[文書]

◆ ◆ ◆ ◆ ◆ ◆ ◆

熱処理装置(1)は、被処理物(W)を加熱する加熱室(K)と、冷却油(Y)が貯留される油槽(32)が設けられ、加熱室で加熱された被処理物を冷却油に浸漬させて冷却する冷却室(R)と、冷却室を所定の減圧圧力とする減圧部(5)と、を備え、減圧圧力において被処理物を冷却油に浸漬させる。

Description

本開示は、熱処理装置に関する。
本願は、2017年12月6日に日本に出願された特願2017−234578号に基づき優先権を主張し、その内容をここに援用する。
焼入れ等の熱処理を行う熱処理装置では、被処理物を冷却するために、冷却油が貯留された油槽に被処理物を浸漬させる。例えば、特許文献1には、シャフト部品(被処理物)の熱処理装置が開示されている。特許文献1における熱処理装置においては、被処理物を効率的かつ均一に冷却するため、油槽中にアジテータを設け、油槽内の冷却油を循環させている。
日本国特開2014−162933号公報
しかしながら、例えばモリブデンを含有しない炭素鋼のように冷却性(焼入れ性)の悪い素材製の被処理物においては、従来の手法による冷却では、被処理物を急速に冷却することができず、被処理物の硬度を高めることができない場合がある。

◆ ◆ ◆ ◆ ◆ ◆ ◆

[収集データ]
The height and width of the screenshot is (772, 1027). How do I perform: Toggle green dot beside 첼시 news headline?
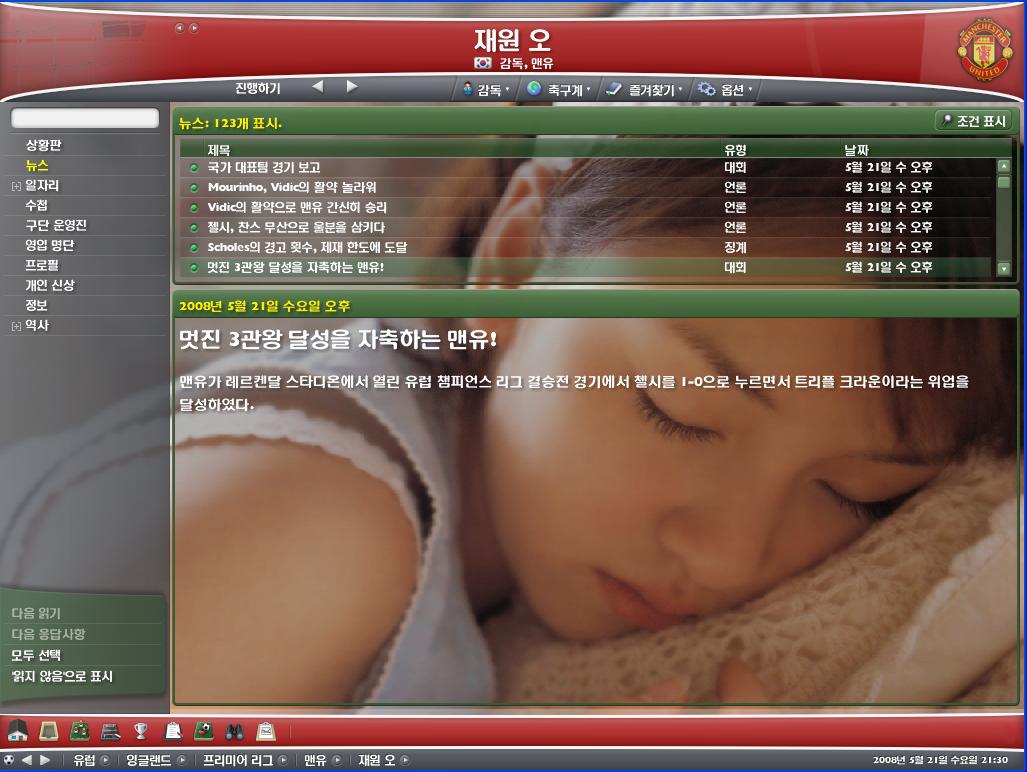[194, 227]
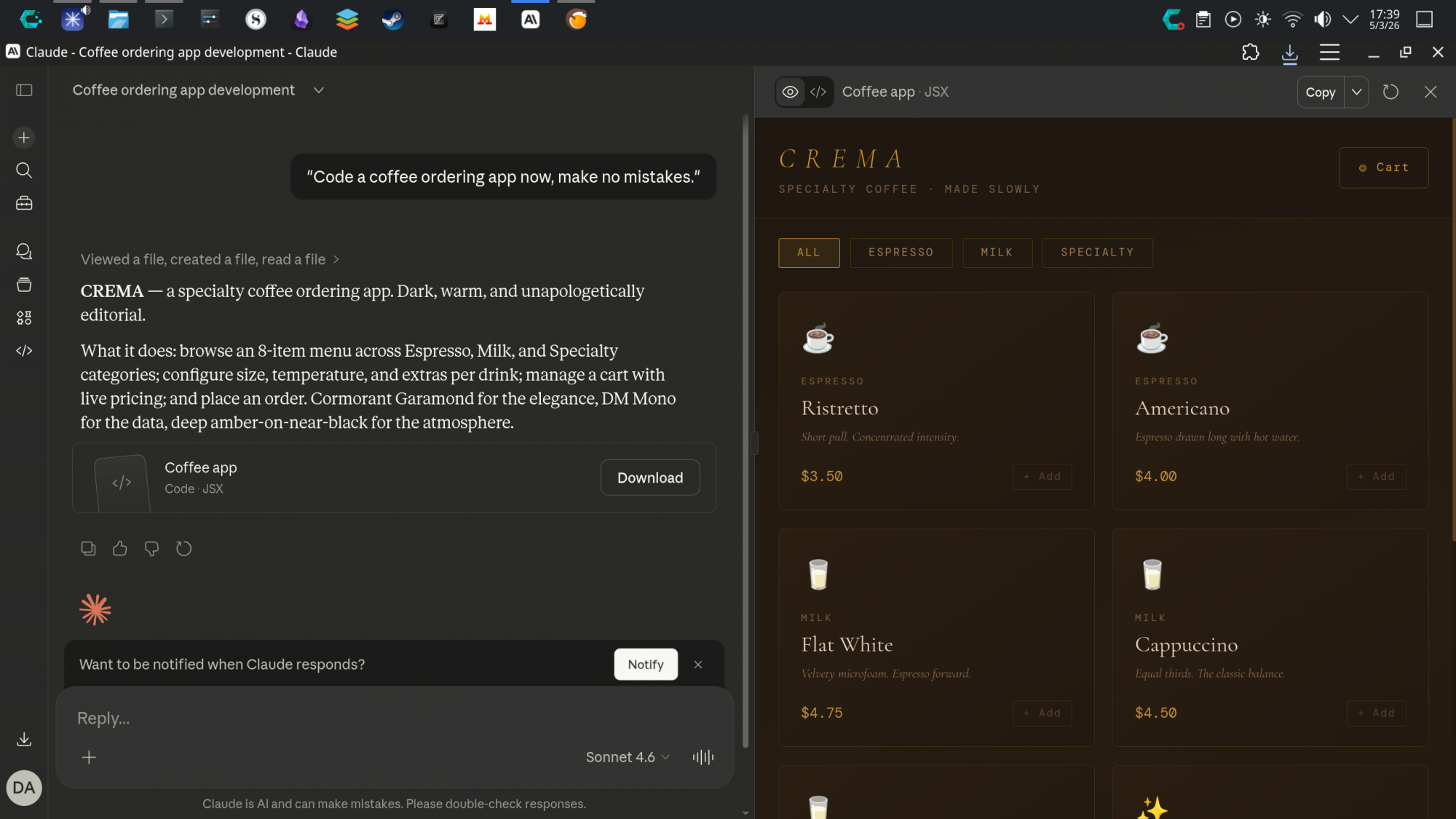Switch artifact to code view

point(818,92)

◆ ◆ ◆ ◆ ◆ ◆ ◆

[出題課題]
(a) 熱処理装置に関する文書によると、優先権主張の基礎となった特許出願が日本に出願されたのはいつですか？
(b) 熱処理装置に関する文書のうち、「焼入れ等の熱処理を行う」で始まる段落を、主な事実を残して短くまとめてください。
(c) 熱処理装置に関する文書を、最後の文の後から引き継いで書き進めてください。

[課題別解答]
(a) 2017年12月6日

(b) 焼入れ等の熱処理装置では、冷却油を貯めた油槽に被処理物を浸漬して冷却する。特許文献1に開示されたシャフト部品の熱処理装置では、被処理物を効率的かつ均一に冷却するため、油槽中にアジテータを設けて冷却油を循環させている。

(c)
本開示は、上述する問題点に鑑みてなされたもので、被処理物の硬度を従来よりも高めることを目的とする。
本開示の一態様の熱処理装置は、被処理物を加熱する加熱室と、冷却油が貯留される油槽が設けられ、上記加熱室で加熱された上記被処理物を上記冷却油に浸漬させて冷却する冷却室と、上記冷却室を所定の減圧圧力とする減圧部と、を備え、上記減圧圧力において上記被処理物を上記冷却油に浸漬させる。
上記一態様の熱処理装置において、上記減圧部は、上記被処理物の材料組成に応じて上記減圧圧力を設定してもよい。
上記一態様の熱処理装置において、上記加熱室と上記冷却室とを区画する密閉扉をさらに備え、上記加熱室及び上記冷却室を上記減圧圧力に設定した状態において上記密閉扉を開放することにより、上記被処理物を上記加熱室から上記冷却室に移動させて上記冷却油に浸漬させてもよい。
上記一態様の熱処理装置において、上記減圧部は、冷却の前後における上記被処理物の温度差が大きくなるように上記減圧圧力を設定してもよい。
上記一態様の熱処理装置において、上記減圧部は、上記減圧圧力を30kPa以下に設定してもよい。
上記一態様の熱処理装置において、上記冷却油中に流れを形成する流れ形成部をさらに備えていてもよい。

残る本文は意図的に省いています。